ASSIGNED TASK =
Both the line below containing "Știau SUA? (403, 787)" and the line containing "Șerpișorii Maicii Domnului", along with every line between them, should be repeated exactly; no other line belongs in the answer.

TASK INPUT =
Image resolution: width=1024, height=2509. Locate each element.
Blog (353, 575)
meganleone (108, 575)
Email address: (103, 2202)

--

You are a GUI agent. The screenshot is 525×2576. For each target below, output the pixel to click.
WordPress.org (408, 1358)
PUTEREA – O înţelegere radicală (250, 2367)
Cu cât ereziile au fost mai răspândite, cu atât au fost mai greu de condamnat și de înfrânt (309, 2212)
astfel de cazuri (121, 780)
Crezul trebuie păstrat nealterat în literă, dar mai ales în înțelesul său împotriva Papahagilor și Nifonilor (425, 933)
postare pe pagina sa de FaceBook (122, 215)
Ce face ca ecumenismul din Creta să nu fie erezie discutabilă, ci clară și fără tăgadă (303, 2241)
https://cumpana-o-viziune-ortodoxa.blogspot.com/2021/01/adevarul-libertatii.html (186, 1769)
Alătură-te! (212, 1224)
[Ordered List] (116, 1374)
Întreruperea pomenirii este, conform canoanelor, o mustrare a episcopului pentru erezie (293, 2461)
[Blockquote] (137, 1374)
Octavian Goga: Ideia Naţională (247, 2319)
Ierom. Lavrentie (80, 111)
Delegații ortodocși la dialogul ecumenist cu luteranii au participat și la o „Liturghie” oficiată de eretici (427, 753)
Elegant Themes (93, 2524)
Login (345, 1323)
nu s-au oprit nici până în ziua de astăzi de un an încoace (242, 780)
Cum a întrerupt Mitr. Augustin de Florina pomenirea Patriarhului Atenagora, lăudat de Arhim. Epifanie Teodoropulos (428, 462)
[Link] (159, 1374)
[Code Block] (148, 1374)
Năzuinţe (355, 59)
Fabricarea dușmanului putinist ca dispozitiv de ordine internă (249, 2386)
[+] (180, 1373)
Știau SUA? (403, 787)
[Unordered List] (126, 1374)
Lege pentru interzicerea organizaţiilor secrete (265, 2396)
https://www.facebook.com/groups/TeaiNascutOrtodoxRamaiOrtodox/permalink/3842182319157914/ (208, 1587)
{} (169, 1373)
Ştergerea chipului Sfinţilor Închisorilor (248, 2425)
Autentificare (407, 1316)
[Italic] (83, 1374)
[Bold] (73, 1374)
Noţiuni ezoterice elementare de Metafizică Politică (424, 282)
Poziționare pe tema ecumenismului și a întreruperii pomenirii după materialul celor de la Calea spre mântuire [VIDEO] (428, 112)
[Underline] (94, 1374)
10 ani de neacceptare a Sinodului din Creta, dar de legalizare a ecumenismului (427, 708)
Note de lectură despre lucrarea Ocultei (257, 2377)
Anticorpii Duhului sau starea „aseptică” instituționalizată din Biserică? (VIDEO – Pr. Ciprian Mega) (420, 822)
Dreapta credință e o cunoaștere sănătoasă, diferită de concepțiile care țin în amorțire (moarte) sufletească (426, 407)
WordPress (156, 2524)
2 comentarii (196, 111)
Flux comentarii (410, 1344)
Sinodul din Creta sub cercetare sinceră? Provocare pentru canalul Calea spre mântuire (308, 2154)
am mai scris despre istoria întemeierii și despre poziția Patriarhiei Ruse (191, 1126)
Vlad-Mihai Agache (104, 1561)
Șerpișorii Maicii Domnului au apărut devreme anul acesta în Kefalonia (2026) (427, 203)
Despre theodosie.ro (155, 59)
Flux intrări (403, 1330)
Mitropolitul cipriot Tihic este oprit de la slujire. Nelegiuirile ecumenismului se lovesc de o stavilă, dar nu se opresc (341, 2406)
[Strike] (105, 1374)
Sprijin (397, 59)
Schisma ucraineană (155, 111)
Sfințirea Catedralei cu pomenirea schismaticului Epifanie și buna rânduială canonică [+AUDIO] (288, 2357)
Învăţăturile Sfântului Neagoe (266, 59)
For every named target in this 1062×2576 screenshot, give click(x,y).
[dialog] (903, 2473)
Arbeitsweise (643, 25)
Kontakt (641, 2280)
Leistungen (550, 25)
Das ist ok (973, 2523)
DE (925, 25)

---

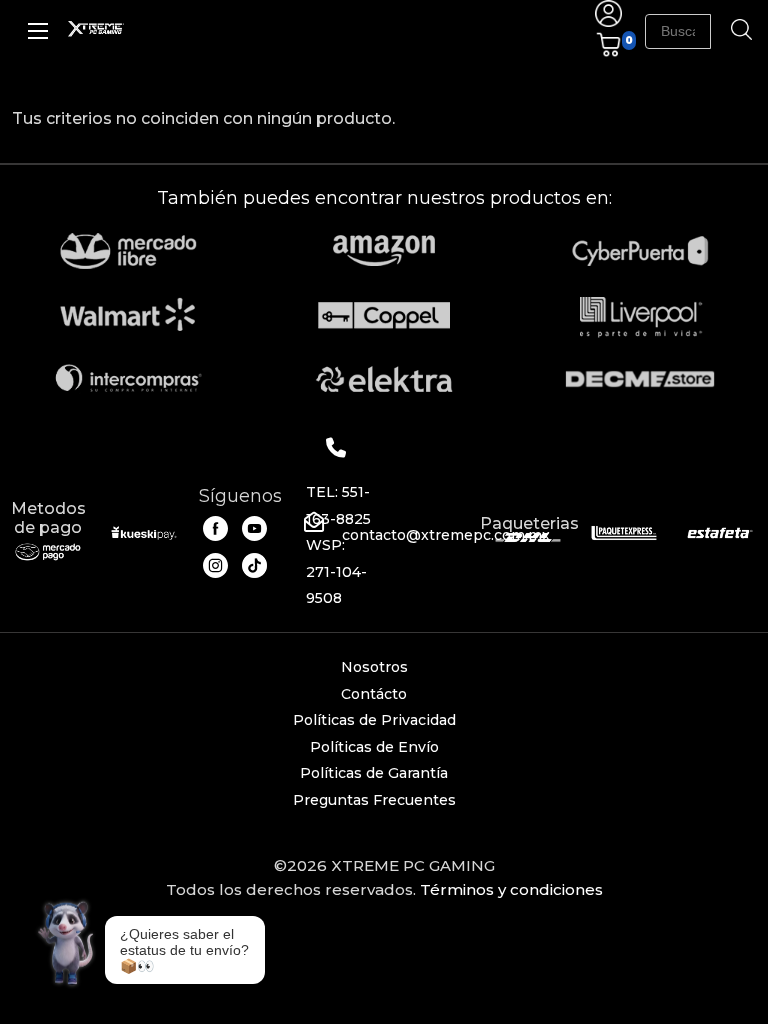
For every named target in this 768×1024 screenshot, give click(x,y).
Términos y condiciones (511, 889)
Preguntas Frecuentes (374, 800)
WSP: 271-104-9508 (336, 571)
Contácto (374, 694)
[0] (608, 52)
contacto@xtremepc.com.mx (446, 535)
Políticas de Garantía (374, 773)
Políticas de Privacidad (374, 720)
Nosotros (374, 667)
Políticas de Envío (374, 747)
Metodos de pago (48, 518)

RESULT =
Știau SUA? (403, 787)
[Unordered List] (126, 1374)
Lege pentru interzicerea organizaţiilor secrete (265, 2396)
https://www.facebook.com/groups/TeaiNascutOrtodoxRamaiOrtodox/permalink/3842182319157914/ (208, 1587)
{} (169, 1373)
Ştergerea chipului Sfinţilor Închisorilor (248, 2425)
Autentificare (407, 1316)
[Italic] (83, 1374)
[Bold] (73, 1374)
Noţiuni ezoterice elementare de Metafizică Politică (424, 282)
Poziționare pe tema ecumenismului și a întreruperii pomenirii după materialul celor de la Calea spre mântuire [VIDEO] (428, 112)
[Underline] (94, 1374)
10 ani de neacceptare a Sinodului din Creta, dar de legalizare a ecumenismului (427, 708)
Note de lectură despre lucrarea Ocultei (257, 2377)
Anticorpii Duhului sau starea „aseptică” instituționalizată din Biserică? (VIDEO – Pr. Ciprian Mega) (420, 822)
Dreapta credință e o cunoaștere sănătoasă, diferită de concepțiile care țin în amorțire (moarte) sufletească (426, 407)
WordPress (156, 2524)
2 comentarii (196, 111)
Flux comentarii (410, 1344)
Sinodul din Creta sub cercetare sinceră? Provocare pentru canalul Calea spre mântuire (308, 2154)
am mai scris despre istoria întemeierii și despre poziția Patriarhiei Ruse (191, 1126)
Vlad-Mihai Agache (104, 1561)
Șerpișorii Maicii Domnului au apărut devreme anul acesta în Kefalonia (2026) (427, 203)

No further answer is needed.